Esterometro 2021: si va verso l’abolizione?

La Legge di Bilancio 2021 ha previsto l’abolizione dell’Esterometro, la cui trasmissione dei dati avviene tramite il Sistema di Interscambio SdI.

La norma va a modificare l’art 1 comma 3 bis del Decreto Lgs. n. 217/2015 che ha introdotto uno specifico obbligo di comunicazione telematica per la trasmissione dei dati relativi ad operazioni di cessioni di beni e di prestazioni di servizi delle operazioni transfrontaliere. La novità sarà operativa dal 2022.

Esterometro 2021 addio: novità per le partite IVA in Legge di Bilancio

Per le operazioni effettuate dal 1° gennaio 2022, ai dati delle operazioni da e verso l’estero, si dirà definitivamente addio all’esterometro, l’adempimento che prevede la comunicazione dei dati delle operazioni transfrontaliere.

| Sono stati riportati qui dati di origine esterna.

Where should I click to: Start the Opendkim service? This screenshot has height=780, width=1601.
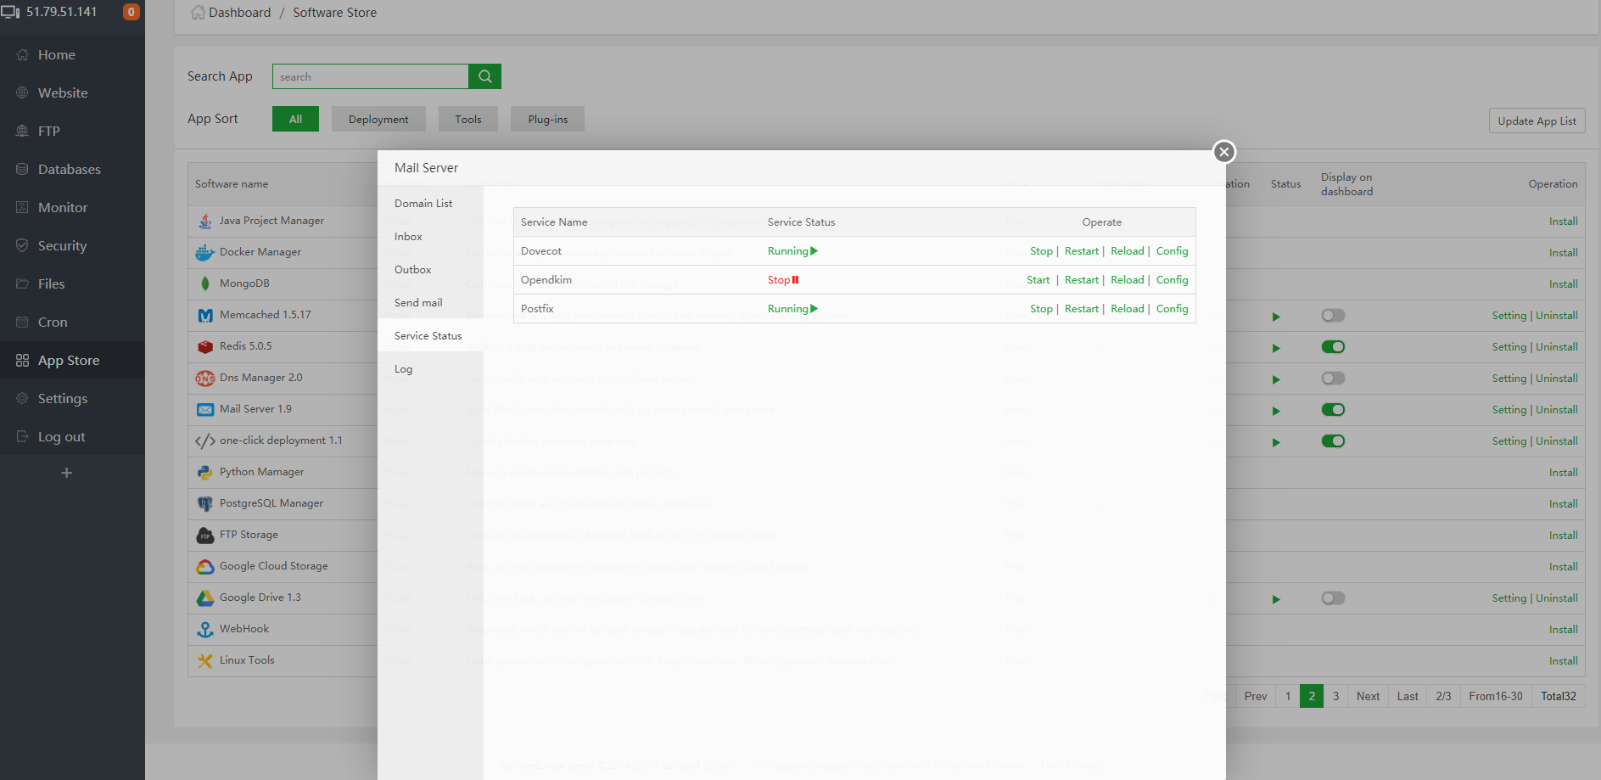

I titolari di Partita IVA avranno 12 giorni di tempo dalla data di effettuazione dell’operazione per inviare i dati al Sistema di Interscambio dell’Agenzia delle Entrate.

Per le operazioni ricevute dai prestatori esteri, l’invio telematico dovrà essere effettuato entro il quindicesimo giorno del mese successivo a quello di ricevimento del documento comprovante l’operazione.

Addio esterometro: trasmissione telematica dei dati tramite il sistema di interscambio

La bozza della Legge di Bilancio 2021 ha previsto l’addio all’esterometro per le operazioni effettuate dal 1° gennaio 2022.

Mediante il Sistema di Interscambio devono essere trasmessi i dati delle operazioni di cessione di beni e prestazioni di servizi effettuate e ricevute verso e da soggetti esteri.

La trasmissione dei dati delle operazioni è effettuata entro il 15 giorno del mese successivo a quello di ricevimento del documento comprovante l’operazione nel caso soggetti non stabiliti nel territorio dello Stato italiano.

I titolari di Partita IVA hanno 12 giorni di tempo per inviare i dati al Sistema di Interscambio.

Esterometro: le sanzioni

Per l’omissione o l’errata trasmissione dei dati delle operazioni transfrontaliere si applica la sanzione amministrativa di 2 euro per ciascuna fattura entro il limite massimo di 1.000 euro per ciascun trimestre.

La sanzione è ridotta alla metà, entro il tetto massimo di 500 euro, se la trasmissione è effettuata entro i 15 giorni successivi alla scadenza stabilita.